Dataset entries:

──────────────────────────────

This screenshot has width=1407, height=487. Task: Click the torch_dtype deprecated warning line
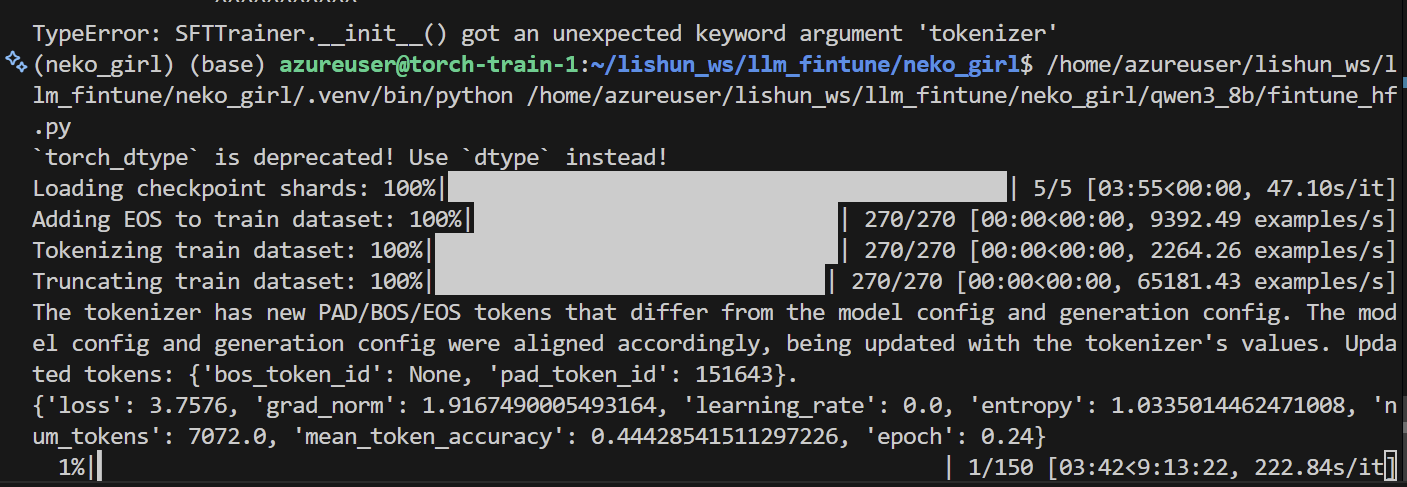tap(349, 157)
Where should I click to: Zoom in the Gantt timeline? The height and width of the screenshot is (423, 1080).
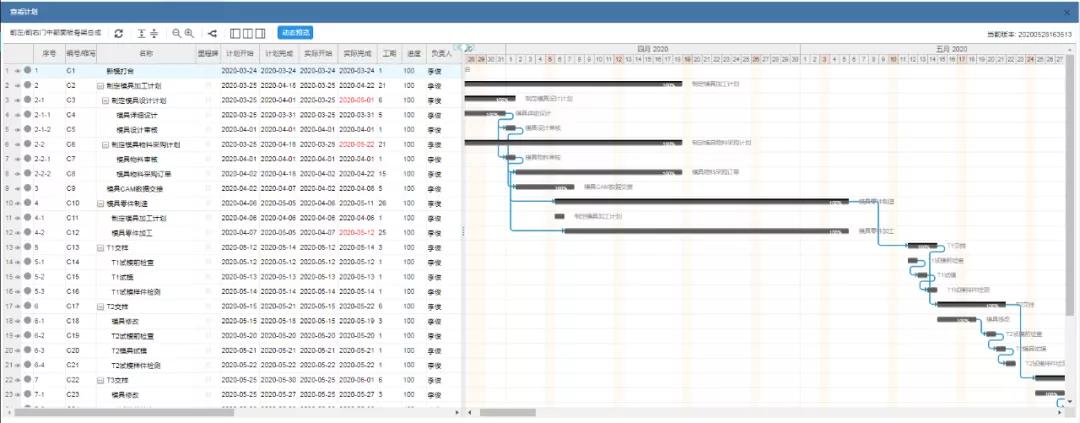[189, 33]
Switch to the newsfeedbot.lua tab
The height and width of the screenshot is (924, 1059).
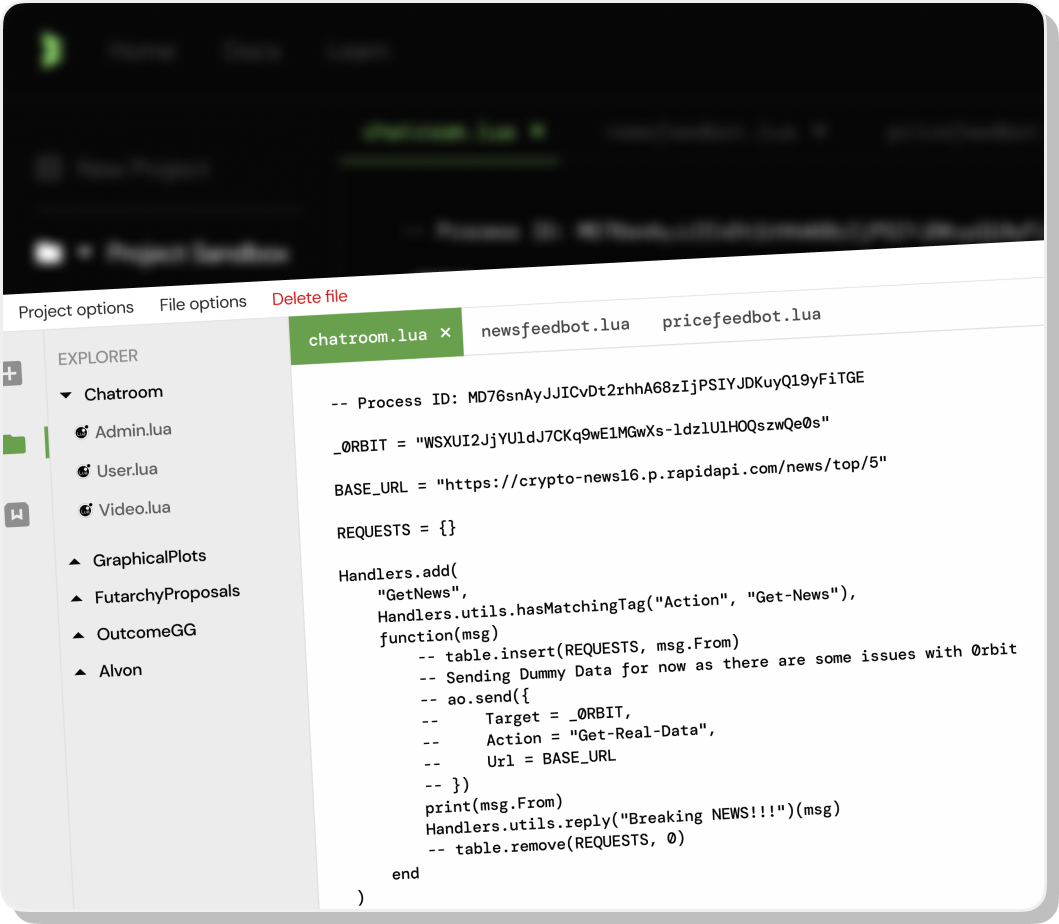coord(554,325)
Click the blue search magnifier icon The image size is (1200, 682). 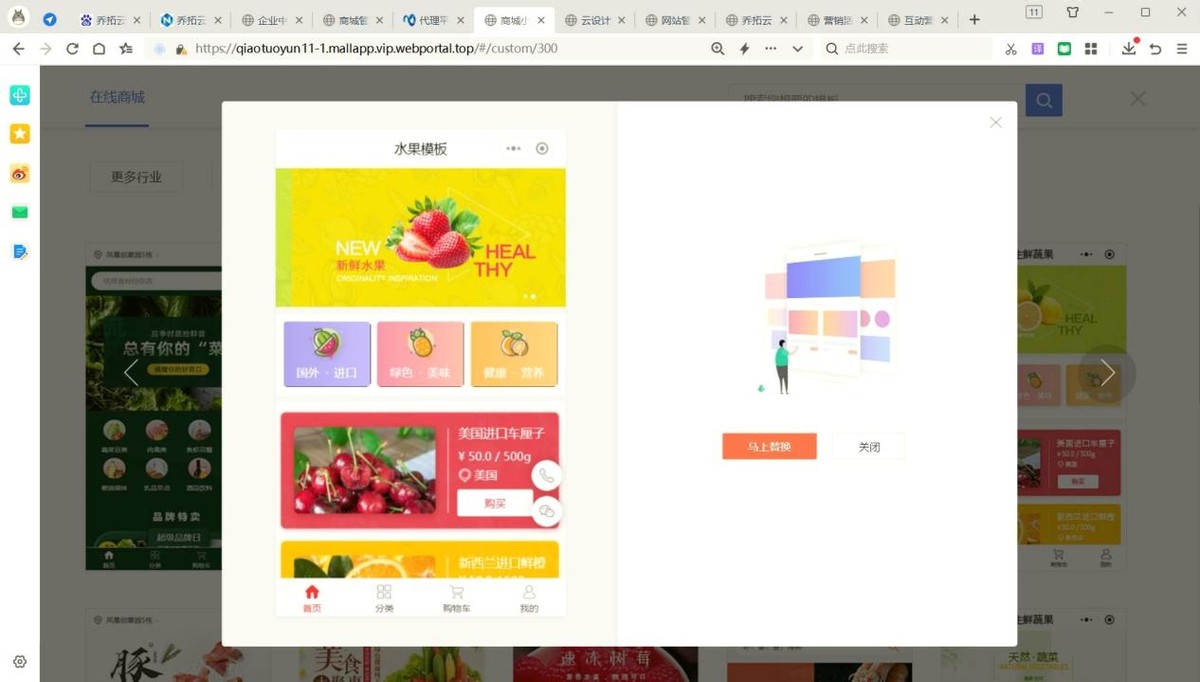(1044, 100)
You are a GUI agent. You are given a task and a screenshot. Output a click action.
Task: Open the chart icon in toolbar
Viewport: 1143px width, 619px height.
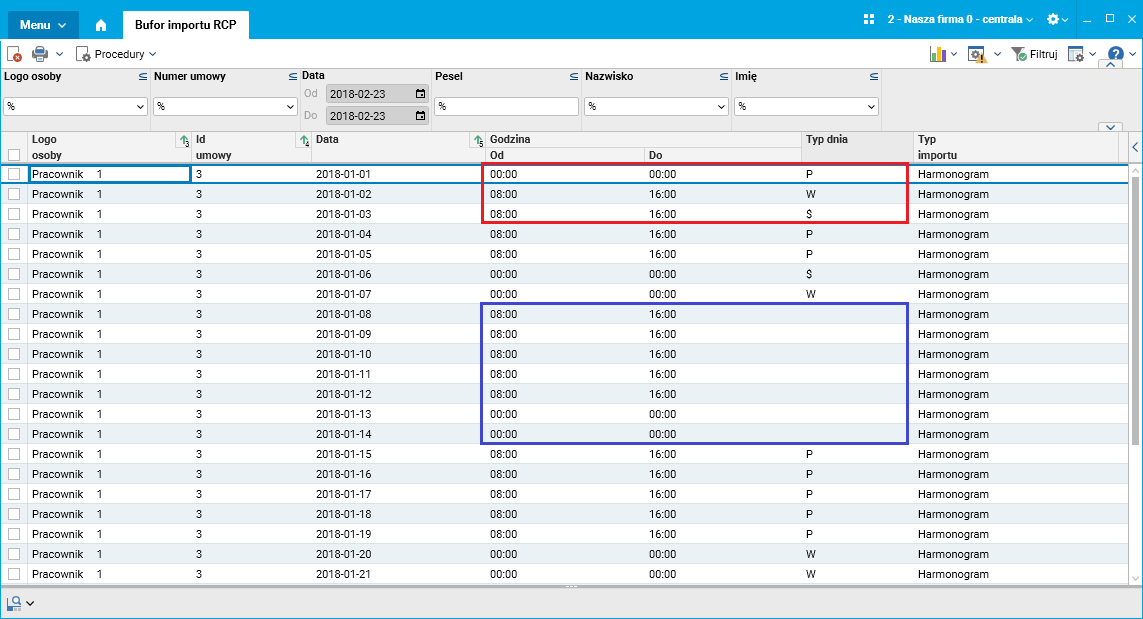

──────────────────────────────

--- Work to be completed ---
A word-for-word repeat of the lines from the line with "Task: Open the chart icon in toolbar" to the last line of the data, both ends included and pictures left out, is all that should appear.

--- Problem solution ---
Task: Open the chart icon in toolbar
Viewport: 1143px width, 619px height.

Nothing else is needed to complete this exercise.